[[ DATA open ]]

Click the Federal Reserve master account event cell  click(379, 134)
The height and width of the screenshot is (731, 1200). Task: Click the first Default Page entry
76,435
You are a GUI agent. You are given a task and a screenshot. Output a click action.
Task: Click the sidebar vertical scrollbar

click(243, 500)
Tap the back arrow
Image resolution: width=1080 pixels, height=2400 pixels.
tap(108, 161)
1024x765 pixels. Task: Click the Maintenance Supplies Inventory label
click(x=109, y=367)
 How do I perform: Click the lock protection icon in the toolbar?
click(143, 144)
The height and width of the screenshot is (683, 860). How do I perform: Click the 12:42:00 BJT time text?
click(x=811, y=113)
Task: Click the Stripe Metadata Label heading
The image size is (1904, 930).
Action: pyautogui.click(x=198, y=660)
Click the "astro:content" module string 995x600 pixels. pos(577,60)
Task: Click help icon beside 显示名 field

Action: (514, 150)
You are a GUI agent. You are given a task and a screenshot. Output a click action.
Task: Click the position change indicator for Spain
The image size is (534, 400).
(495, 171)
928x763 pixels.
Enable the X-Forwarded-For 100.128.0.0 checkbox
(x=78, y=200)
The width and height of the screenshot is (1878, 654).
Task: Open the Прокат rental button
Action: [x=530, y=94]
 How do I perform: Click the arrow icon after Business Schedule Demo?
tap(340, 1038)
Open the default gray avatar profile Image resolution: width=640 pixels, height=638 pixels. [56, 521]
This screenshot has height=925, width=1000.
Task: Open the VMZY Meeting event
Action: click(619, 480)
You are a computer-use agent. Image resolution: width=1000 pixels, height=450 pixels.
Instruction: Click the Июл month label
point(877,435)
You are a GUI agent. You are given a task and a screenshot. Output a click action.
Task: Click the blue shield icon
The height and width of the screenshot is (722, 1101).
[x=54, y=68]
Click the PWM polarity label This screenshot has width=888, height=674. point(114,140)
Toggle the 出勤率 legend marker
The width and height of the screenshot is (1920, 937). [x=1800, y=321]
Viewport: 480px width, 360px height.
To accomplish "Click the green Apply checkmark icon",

[[ DATA closed ]]

Please return the records above exactly as they are written.

Click the Federal Reserve master account event cell  click(379, 134)
The height and width of the screenshot is (731, 1200). Task: Click the first Default Page entry
76,435
You are a GUI agent. You are given a task and a screenshot. Output a click action.
Task: Click the sidebar vertical scrollbar

click(243, 500)
Tap the back arrow
Image resolution: width=1080 pixels, height=2400 pixels.
tap(108, 161)
1024x765 pixels. Task: Click the Maintenance Supplies Inventory label
click(x=109, y=367)
 How do I perform: Click the lock protection icon in the toolbar?
click(143, 144)
The height and width of the screenshot is (683, 860). How do I perform: Click the 12:42:00 BJT time text?
click(x=811, y=113)
Task: Click the Stripe Metadata Label heading
The image size is (1904, 930).
Action: pyautogui.click(x=198, y=660)
Click the "astro:content" module string 995x600 pixels. pos(577,60)
Task: Click help icon beside 显示名 field

Action: (514, 150)
You are a GUI agent. You are given a task and a screenshot. Output a click action.
Task: Click the position change indicator for Spain
The image size is (534, 400).
(495, 171)
928x763 pixels.
Enable the X-Forwarded-For 100.128.0.0 checkbox
(x=78, y=200)
The width and height of the screenshot is (1878, 654).
Task: Open the Прокат rental button
Action: [x=530, y=94]
 How do I perform: Click the arrow icon after Business Schedule Demo?
tap(340, 1038)
Open the default gray avatar profile Image resolution: width=640 pixels, height=638 pixels. [56, 521]
This screenshot has height=925, width=1000.
Task: Open the VMZY Meeting event
Action: click(619, 480)
You are a computer-use agent. Image resolution: width=1000 pixels, height=450 pixels.
Instruction: Click the Июл month label
point(877,435)
You are a GUI agent. You are given a task and a screenshot. Output a click action.
Task: Click the blue shield icon
The height and width of the screenshot is (722, 1101).
[x=54, y=68]
Click the PWM polarity label This screenshot has width=888, height=674. point(114,140)
Toggle the 出勤率 legend marker
The width and height of the screenshot is (1920, 937). [x=1800, y=321]
Viewport: 480px width, 360px height.
To accomplish "Click the green Apply checkmark icon",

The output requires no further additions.